■ GIVEN ENTRIES
::::::::::

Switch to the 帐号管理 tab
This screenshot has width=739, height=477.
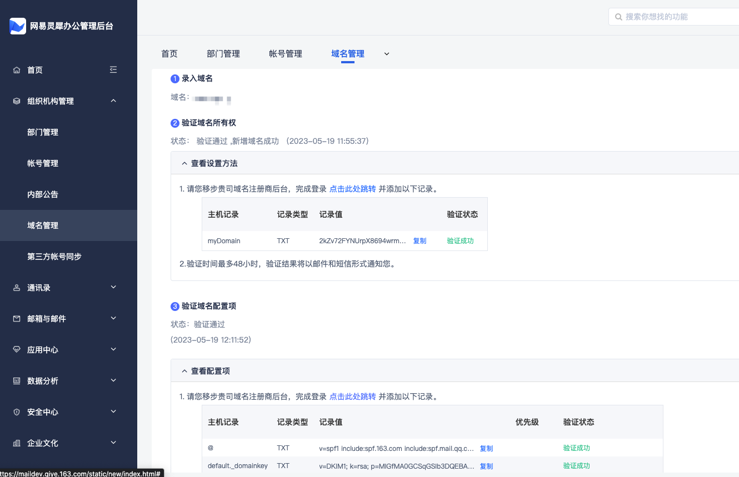point(286,54)
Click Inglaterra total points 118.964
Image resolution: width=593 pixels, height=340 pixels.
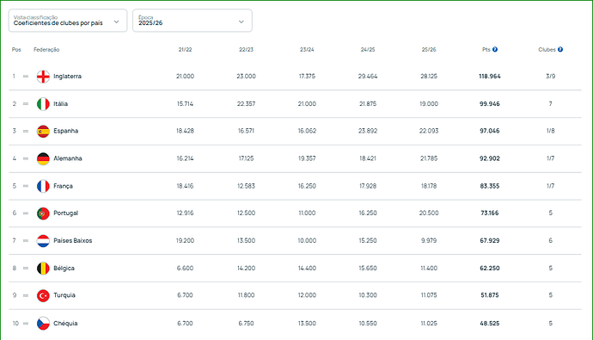pyautogui.click(x=490, y=76)
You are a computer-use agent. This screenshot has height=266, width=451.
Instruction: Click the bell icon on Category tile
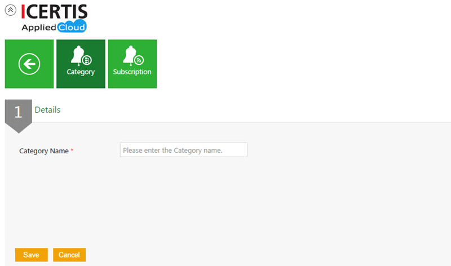(x=78, y=55)
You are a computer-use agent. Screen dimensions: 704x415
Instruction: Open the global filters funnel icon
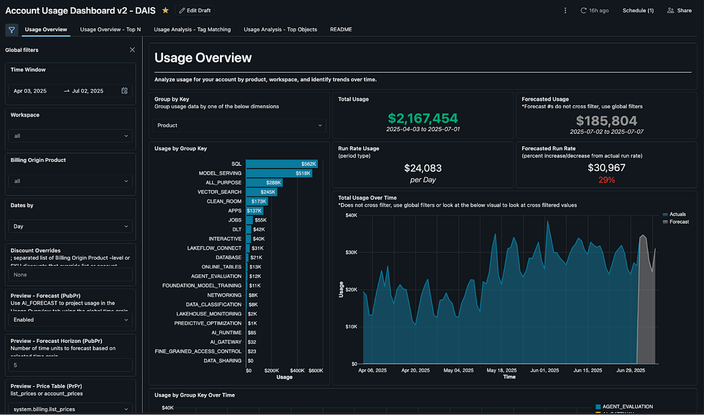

::::::::::

■ TASK TO COMPLETE
Omit the pictures and copy the records above exactly.

■ EXPECTED OUTPUT
Switch to the 帐号管理 tab
This screenshot has width=739, height=477.
point(286,54)
Click Inglaterra total points 118.964
Image resolution: width=593 pixels, height=340 pixels.
pyautogui.click(x=490, y=76)
You are a computer-use agent. This screenshot has height=266, width=451.
Instruction: Click the bell icon on Category tile
(x=78, y=55)
You are a computer-use agent. Screen dimensions: 704x415
Instruction: Open the global filters funnel icon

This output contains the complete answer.